TASKS TO PERFORM:
(a) Please answer these three questions from the text on similarity effects, giving each answer on its own line marked the same way:
(i) What scores are usually computed between the dyad members' trait levels to test similarity effects in initial encounters?
(ii) What risk is avoided by including the main effects of trait variables as predictors?
(iii) Which two approaches does Dyadic Response Surface Analysis combine?
(b) Continue the text on similarity effects in initial encounters from its last sentence.

PROVIDED TEXT:

--- start ---

Statistical Challenges in Investigating Similarity Effects

Similarity effects in initial encounters are usually tested by computing absolute (or squared) difference scores between the dyad members’ trait levels and using these scores to predict romantic attraction in a (dyadic) regression model (e.g., Asendorpf et al., 2011). The main effects of trait variables are often included as predictors in the model, which avoids the risk of confounding linear main effects of individuals’ trait levels with similarity effects (Luo & Zhang, 2009). For example, if there is a linear actor effect in the sense that a person’s own trait level (e.g., his/her agreeableness) predicts how attracted he/she tends to be to potential mates, this effect can be detected only when the person’s trait level is included as a predictor that is separate from the difference score variable. If an actor effect is present in the data but not explicitly modeled, it can lead to spurious evidence of an effect of personality similarity, even if the other person’s trait level or the similarity between the two people is in fact irrelevant for attraction. An analogous situation occurs for partner effects (i.e., when the partner’s trait level is related to the actor’s feelings of attraction).

Using the difference score approach while controlling for linear actor and partner effects, however, is still systematically biased toward false-positive conclusions about similarity effects. The reason is that this approach falsely indicates evidence of a similarity effect when there are actor or partner effects that are curvilinear instead of linear or when attraction is maximized for a certain, nonzero discrepancy between actor and partner personality (Edwards, 2001).⁴ To overcome these limitations, we applied Dyadic Response Surface Analysis (DRSA; Nestler et al., 2015; Schönbrodt et al., 2018), a combination of the Actor Partner Interdependence Model (APIM; Kenny et al., 2006) with Response Surface Analysis (RSA; Edwards, 2002). (D)RSA is increasingly recommended and used in romantic relationship research (e.g., Eastwick, Finkel, & Simpson, 2019; Park et al., 2023; Weidmann et al., 2017) because it avoids the use of difference scores and can thereby detect effects of dyadic similarity and differentiate them from linear and curvilinear actor/partner main effects.

--- end ---

STORED DATA:

--- start ---

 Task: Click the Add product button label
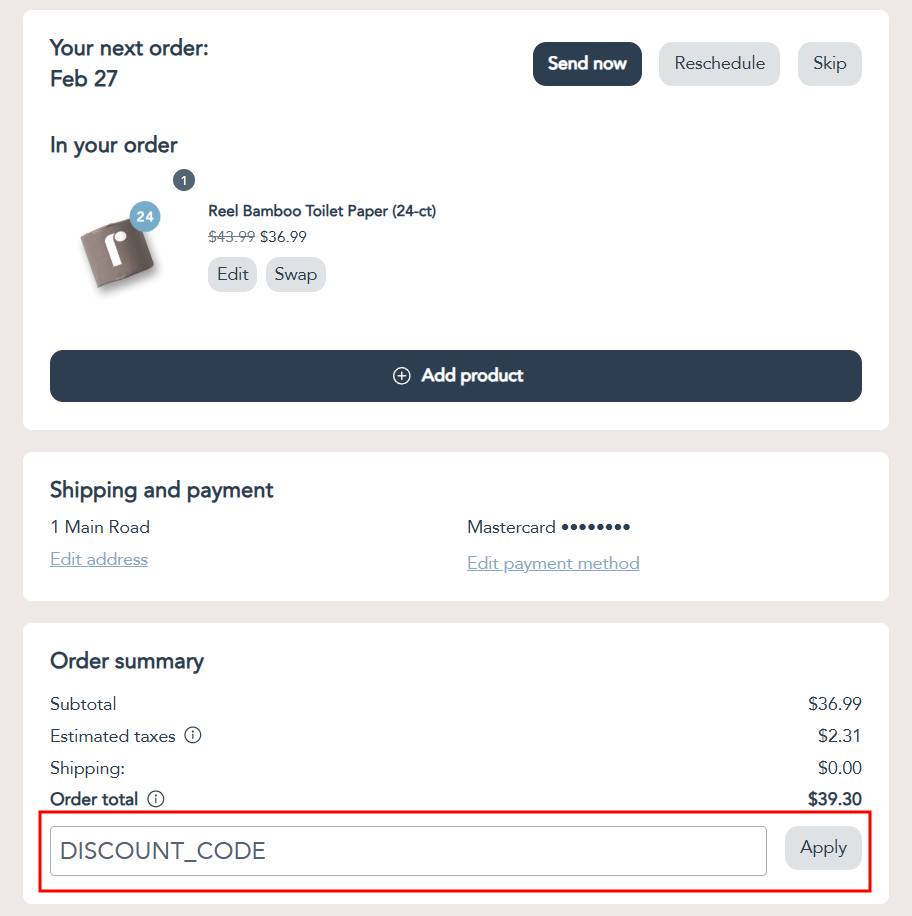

--- end ---

TASK RESULTS:
(a)
(i) Absolute (or squared) difference scores.
(ii) The risk of confounding linear main effects of individuals' trait levels with similarity effects.
(iii) The Actor Partner Interdependence Model (APIM) and Response Surface Analysis (RSA).

(b)
The Present Study

We aimed at a comprehensive investigation of whether personality similarity matters for initial romantic attraction. Our data stemmed from a real-life study in which 940 real speed-dates between 397 participants took place, capturing the initial screening stage of the partner selection process. We considered actual similarity and perceptual similarity with regard to the Big Five traits. For each of the 10 combinations of similarity perspective (actual, perceptual) and personality trait (Big Five), we used DRSA to test whether (actual/perceptual) personality similarity was related to romantic attraction in first encounters. We tested the robustness of our findings across different instruments to measure the Big Five (BFI vs. adjective list scales) and across outcome measures (romantic attraction vs. date quality) and tested for gender differences in the detected effects.

Transparency, Openness, and Reproducibility

A full codebook of the “Date me for Science” study can be found at https://osf.io/n7dw9/. The codebook contains detailed descriptions of the procedures and all applied instruments, and thereby allows independent replication of the study. The processed data and the R code that can be used to reproduce our results are provided in the folder “data_and_code” in the Supplementary Materials. The “Date me for Science” data was used in other studies (enlisted at https://osf.io/hmr6j/). Whereas some variables used here were also used in those previous analyses, the research questions do not overlap; the present paper presents the first analysis of similarity effects with these data.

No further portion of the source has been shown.